Hugh Mackie, a 68-year-old man who suffers with chronic obstructive pulmonary disease (COPD) and is also registered as disabled, requested an ambulance at 3.20pm on Friday, February 23 after reporting difficulties breathing.

But he was left waiting all night for emergency services to arrive, before eventually being attended to at just after 9.30am the following morning.

Mr Mackie described the situation as being “absolutely ridiculous” – and his treatment as “horrendous.”

While accepting that the cold weather had caused considerable pressures on the health service, Mr Davies suggested Mr Mackie’s experience would be a familiar oneto many.

Mr Davies added that the Welsh Government had an appalling record on ambulance response times.

He claimed changes to the way response times are measured amounted to “moving the goalposts” – and had only encouraged situations like Mr Mackie’s to occur.

Mr Davies said: “The Welsh Government’s approach to ambulance response times has been nothing short of scandalous – and they are more interested in avoiding criticism rather than meeting patients’ needs.

“It goes without saying that Mr Mackie’s situation was completely unacceptable – having to wait almost 20 hours for an ambulance to arrive.

“This amounted to an overnight wait for someone who is elderly and registered disabled and is simply not good enough.

“The cold weather has of course impacted on our health services – but the Welsh Government need to face up and get a grip of the situation so incidents like Mr Mackie’s do not occur in future.”
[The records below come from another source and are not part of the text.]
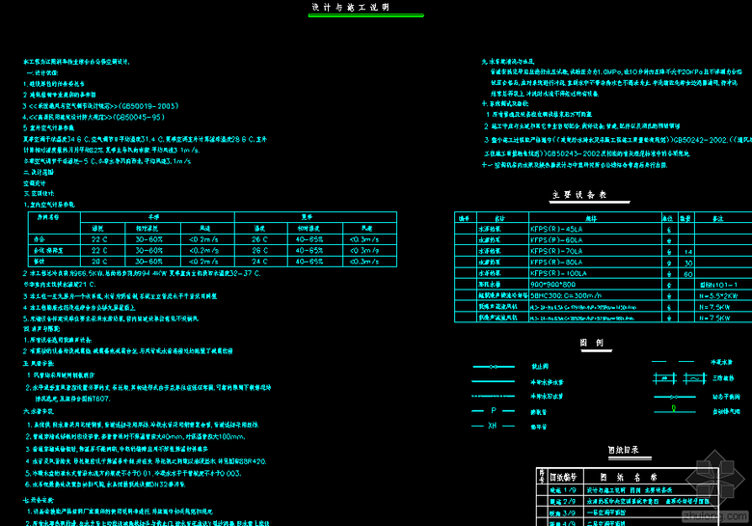This screenshot has width=752, height=526.
Task: Select the P pipe legend symbol
Action: pyautogui.click(x=494, y=410)
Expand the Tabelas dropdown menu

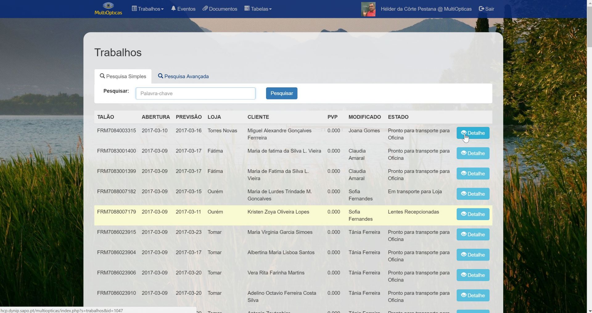click(258, 9)
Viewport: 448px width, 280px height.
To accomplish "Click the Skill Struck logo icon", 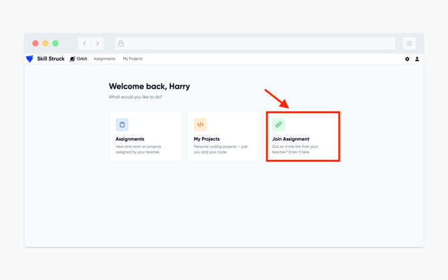I will click(x=29, y=59).
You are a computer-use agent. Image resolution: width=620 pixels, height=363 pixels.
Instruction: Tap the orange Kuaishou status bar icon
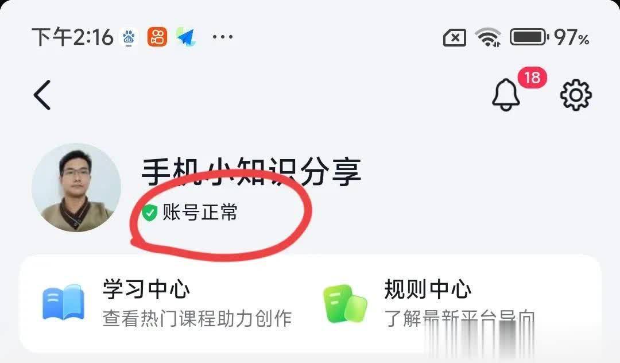pos(157,37)
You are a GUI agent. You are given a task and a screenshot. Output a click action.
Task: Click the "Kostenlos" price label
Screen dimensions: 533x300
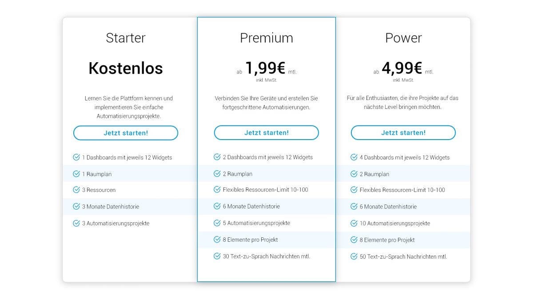pos(126,68)
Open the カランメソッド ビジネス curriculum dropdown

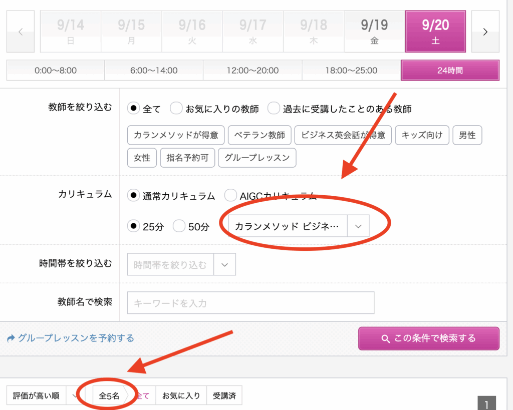pos(298,226)
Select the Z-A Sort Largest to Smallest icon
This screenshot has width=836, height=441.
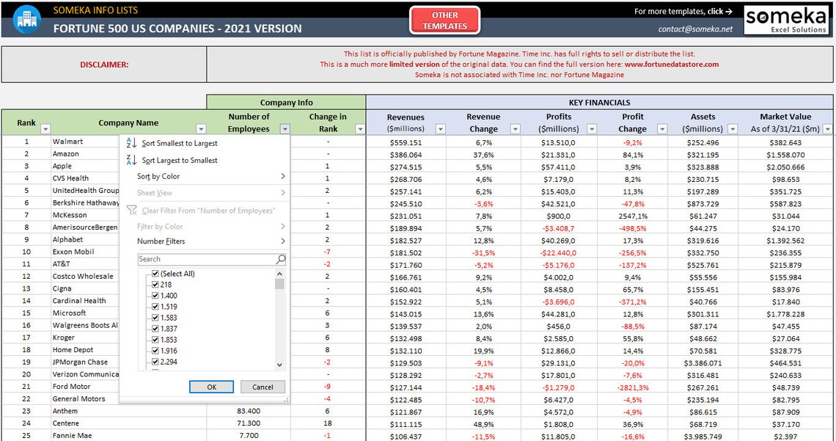[x=131, y=160]
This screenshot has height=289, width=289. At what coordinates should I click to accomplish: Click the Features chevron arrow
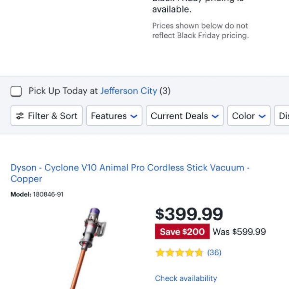pyautogui.click(x=134, y=116)
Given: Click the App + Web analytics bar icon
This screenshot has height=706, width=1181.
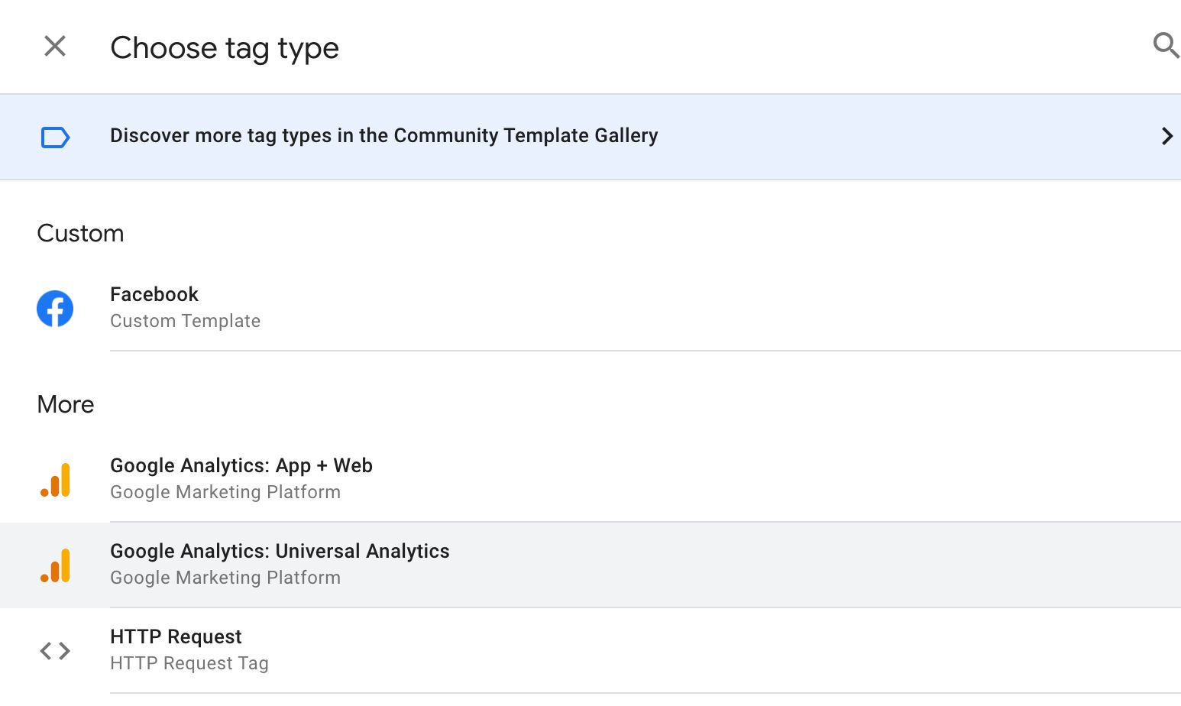Looking at the screenshot, I should [x=55, y=480].
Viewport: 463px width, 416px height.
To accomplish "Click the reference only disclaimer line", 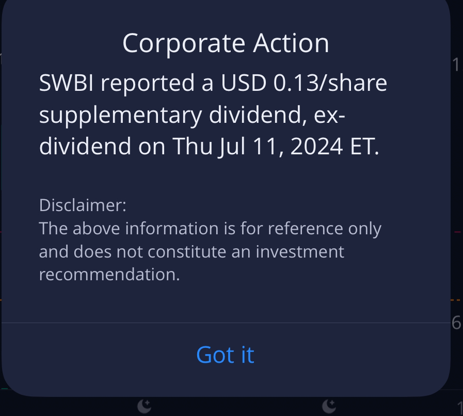I will tap(210, 228).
Greg Lloyd, operations manager for the Welsh Ambulance Service, said: “We’re sincerely sorry to Mr Mackie as we appreciate how distressing this wait must have been for him.

“Handover delays represent a poor experience for our patients and staff, as well as compounding the risks to patients in the community who may need our care.

“We regret the impact this has on patients like Mr Mackie, and the challenges this poses for frontline staff who are unable to be released to help others in the community.”